Photographer Sam Shaw took some of the most famous pictures of the Hollywood icon
New York Law Journal
May 4, 2007
A federal judge in Manhattan has sided with the family of late photographer Sam Shaw in a dispute over the rights to images of Marilyn Monroe.
Southern District of New York Judge Colleen McMahon rejected a claim that the estate of Shaw had violated Monroe's right of publicity by selling photos without the consent of Marilyn Monroe LLC, a company founded by the Hollywood icon's heirs.
The judge, writing in Shaw Family Archives Ltd. v. CMG Worldwide, Inc., 05-CV-3939, said the laws of New York, California and Indiana, which were at the heart of the dispute, did not grant a retroactive right of publicity to Monroe after her death.
"Ms. Monroe could not devise by will a property right she did not own at the time of her death in 1962," the judge wrote.
The ruling is the first of its kind involving the image of the legendary sex symbol. The attorneys who represent the Shaw estate, David M. Marcus and Christopher Serbagi, said "tens of millions" of dollars are at stake because of the ruling. They will pursue counterclaims against Monroe's heirs for interfering with licensing relationships.
Orin Snyder of Gibson, Dunn & Crutcher, which represents Marilyn Monroe LLC and its licensing company, CMG Worldwide, said his clients were considering an appeal.
Shaw, who died in 1999, took some of the most famous pictures of Monroe, including several of her standing over a subway grate for the 1955 film "The Seven Year Itch."
Monroe's will left most of her estate to Lee Strasberg, the acclaimed director and producer, and a teacher of Monroe's. Strasberg in turn made his wife, Anna, the sole beneficiary of his will.
At the time of Monroe's death she was either a resident of New York or California, neither of which recognized descendible postmortem publicity rights at the time.
But Strasberg's licensing company alleged that a subsequent California statute granting a postmortem right of publicity, passed in 1984, applied to Monroe.
The company also contended that a T-shirt sold at a Target in Indiana last year violated Indiana's Right of Publicity Act, which was passed in 1994. The law creates a descendible and freely transferable right of publicity for 100 years after death. The statute claims to apply to any act or event that occurs in the state, regardless of a person's domicile.
Judge McMahon rejected these claims in an 18-page opinion issued Wednesday. She said it was impossible for Monroe's will to recognize future rights that did not exist at the time of her death and pass them along to her heirs.
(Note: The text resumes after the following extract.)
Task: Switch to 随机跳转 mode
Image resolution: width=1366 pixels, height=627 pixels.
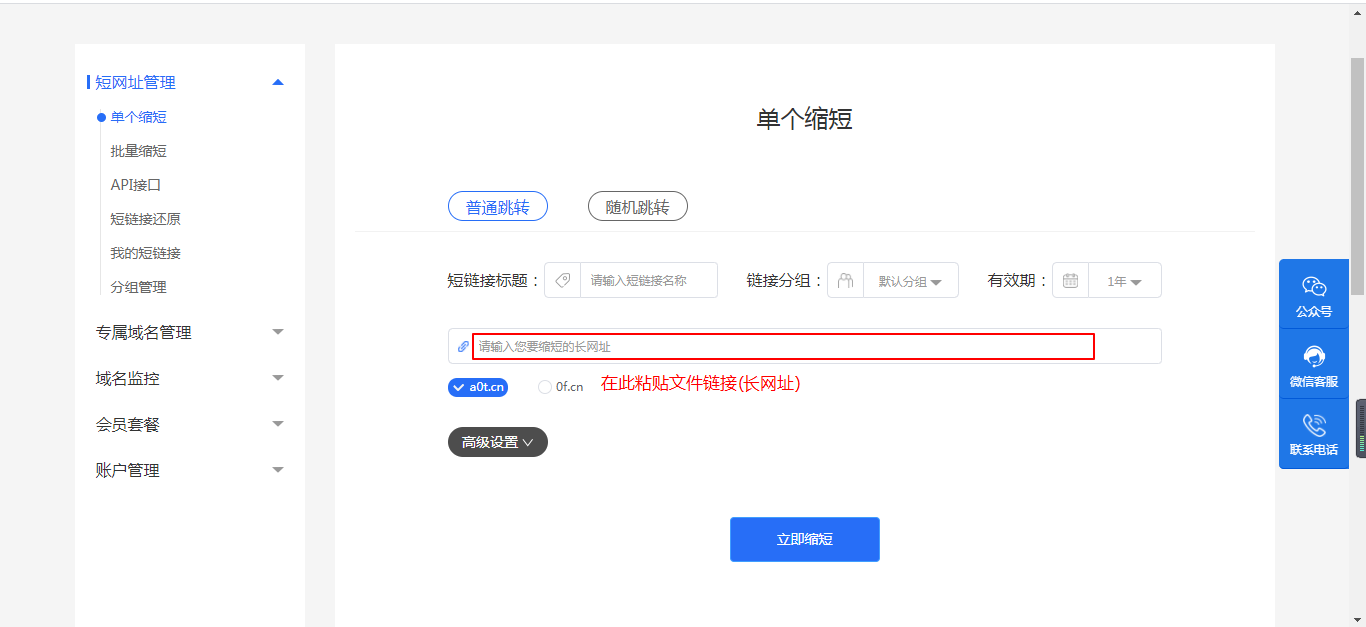Action: tap(637, 206)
"At the time of her death in 1962 Ms. Monroe did not have any postmortem right of publicity under the law of any relevant state," Judge McMahon wrote. "As a result, any publicity rights she enjoyed during her lifetime were extinguished at her death by operation of law."
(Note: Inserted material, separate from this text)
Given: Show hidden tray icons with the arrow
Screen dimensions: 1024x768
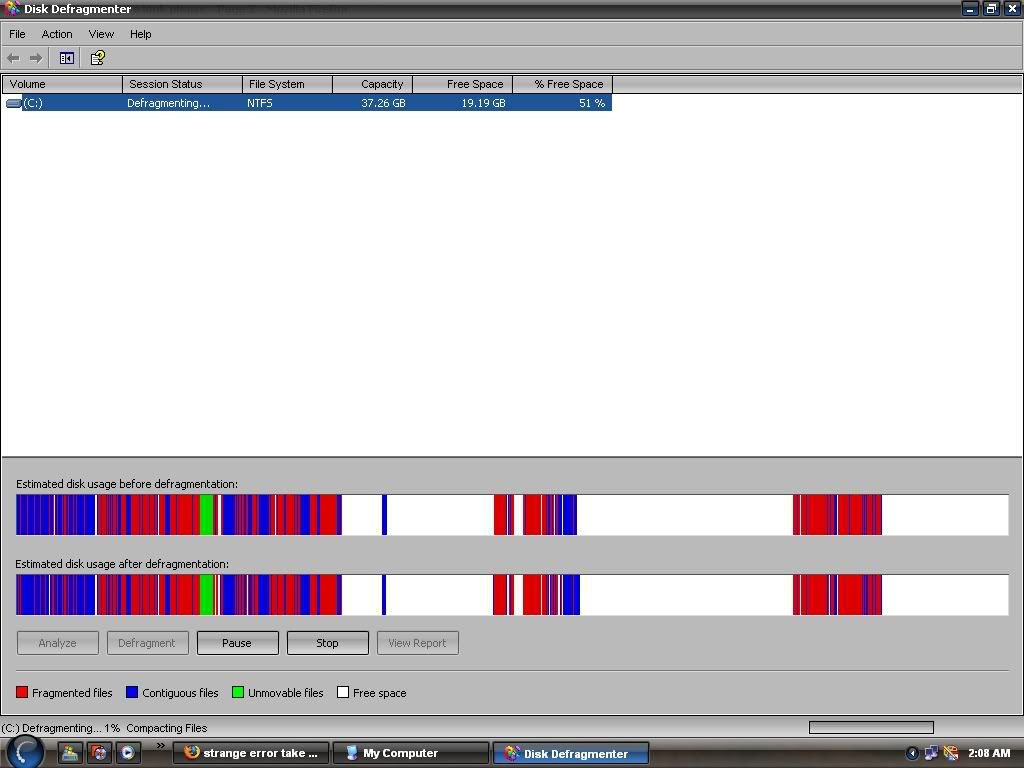Looking at the screenshot, I should [912, 753].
The judge did not accept the claim that language of Monroe's will, which cited all property "to which [she] shall be in any way entitled," could apply to publicity rights created 22 years later.
"In the absence of any other evidence concerning Ms. Monroe's intent, this boilerplate language is much too slender a reed on which to hang a devise of postmortem publicity rights that did not come into being until 22 years after her death," the judge wrote.